Kirkus Reviews QR Code
BIRDS OF A LESSER PARADISE by Megan Mayhew Bergman


by Megan Mayhew Bergman

Pub Date: March 1st, 2012
ISBN: 978-1-4516-4335-0
Publisher: Scribner

From a young Southern writer of note, a top-notch debut collection of stories, most of them revolving around motherhood, animals and conflicting loyalties.

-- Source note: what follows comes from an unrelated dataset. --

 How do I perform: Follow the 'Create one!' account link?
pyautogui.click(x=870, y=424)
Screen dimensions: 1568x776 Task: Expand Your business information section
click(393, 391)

Stories from Bergman’s collection have appeared in Best American Short Stories and New Stories from the South, as well as in major literary magazines, and it’s easy to see why. In the luminous opener, “Housewifely Arts,” a single mom drives her 7-year-old son nine hours south to a roadside zoo near Myrtle Beach in hopes of hearing one last time her mother’s voice...or rather the perfect mimicry of that voice by the 36-year-old African gray parrot who had to be given away in the mother's dotage. In “The Cow That Milked Herself,” a young mother-to-be gets an ultrasound in the office of her husband, a loving but distracted and harried veterinarian. “Yesterday’s Whales” dramatizes a woman’s ambivalence—or perhaps better to say that she grapples with her surprising lack of ambivalence—when she discovers that she is pregnant by her boyfriend, a fellow population-control activist and the leader of an anti-reproduction collective called Enough With Us that fulminates against unthinking, selfish “breeders.” In “Every Vein a Tooth,” a woman who shelters refugee animals (feral cats, a one-eyed chinchilla, three injured and ancient golden retrievers, a declawed raccoon) watches helplessly as her boyfriend, a hunter and outdoorsman, drifts away. His parting words come when she agrees to take into her home the ravenous, foul-smelling sheep of an urban shepherd: “You are looking for things to put between us.” The woman’s response is typical of the tender, smart, hard-nosed heroines of Bergman’s tales: “Maybe it was true.” But recognizing that doesn't change either her conviction or her decision—pained, hard-won, but hers—to carry on as she always has, no matter the human consequences. The collection’s second half doesn’t quite measure up to the level of the first, but that’s a minor flaw in a book that deserves big praise.

The beginning, one suspects, of a fine career.